No stellar visitor took top billing in the debut of this second reincarnation of the hall; and the programming signaled the embracing of a broader definition of “the arts” by Richmond’s cultural, business and social establishments.

One couldn’t help but notice, though, that this was an embrace out of an older Richmond, almost entirely black and white.

Other than the appearance of two dancers from the Latin Ballet of Virginia in the Barksdale/Theater IV segment, there were no representations of Central Virginia’s growing and culturally vibrant communities of Latino and Asian descent, or of the region’s folk and folk-revival circles. Also absent were any performers from the contemporary/alternative arts community of young adults – an ironic omission, since they form the dominant indigenous culture of the neighborhood in which CenterStage lives.

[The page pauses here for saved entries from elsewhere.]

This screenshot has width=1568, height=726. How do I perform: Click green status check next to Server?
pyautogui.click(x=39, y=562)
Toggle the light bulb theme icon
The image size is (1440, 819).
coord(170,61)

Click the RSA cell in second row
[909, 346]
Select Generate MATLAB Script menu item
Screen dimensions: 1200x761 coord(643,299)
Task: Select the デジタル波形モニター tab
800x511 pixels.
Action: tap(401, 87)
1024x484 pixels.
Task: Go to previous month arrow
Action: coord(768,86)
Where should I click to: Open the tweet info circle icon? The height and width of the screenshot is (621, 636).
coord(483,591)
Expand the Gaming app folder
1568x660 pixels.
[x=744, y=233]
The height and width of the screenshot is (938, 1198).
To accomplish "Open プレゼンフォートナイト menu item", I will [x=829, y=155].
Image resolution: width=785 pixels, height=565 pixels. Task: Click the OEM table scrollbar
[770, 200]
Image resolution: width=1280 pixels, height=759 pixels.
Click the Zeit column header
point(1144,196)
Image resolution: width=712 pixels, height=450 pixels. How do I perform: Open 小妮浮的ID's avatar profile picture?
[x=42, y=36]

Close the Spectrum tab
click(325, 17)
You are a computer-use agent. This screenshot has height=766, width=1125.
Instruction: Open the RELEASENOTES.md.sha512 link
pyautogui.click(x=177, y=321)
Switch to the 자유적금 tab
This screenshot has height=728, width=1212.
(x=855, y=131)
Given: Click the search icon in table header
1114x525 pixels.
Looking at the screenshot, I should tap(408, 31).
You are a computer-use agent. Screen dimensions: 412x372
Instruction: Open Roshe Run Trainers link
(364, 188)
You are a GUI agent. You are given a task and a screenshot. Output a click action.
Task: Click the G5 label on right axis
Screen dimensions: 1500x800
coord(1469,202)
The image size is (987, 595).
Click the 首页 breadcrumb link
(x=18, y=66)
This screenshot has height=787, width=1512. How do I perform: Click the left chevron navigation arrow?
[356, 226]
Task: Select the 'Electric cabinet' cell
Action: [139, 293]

It would have been impractical to cram more acts into a show whose juxtapositions – jazz scat-singing followed by verismo opera, African drums and dance segueing into Shakespeare sonnets – produced enough aesthetic whiplash as it was. Some presenters will diversify beyond their norm during the season – the symphony, for example, will feature a soloist playing the pipa (Chinese lute) in its November Masterworks program – and a few other gaps (bluegrass, gospel) will be filled in coming weeks.

Still, CenterStage has some way to go before it reflects the full range of cultures in Richmond today.


UPDATE: I'm reliably informed that Kara Charise Harman sang "Climb Every Mountain."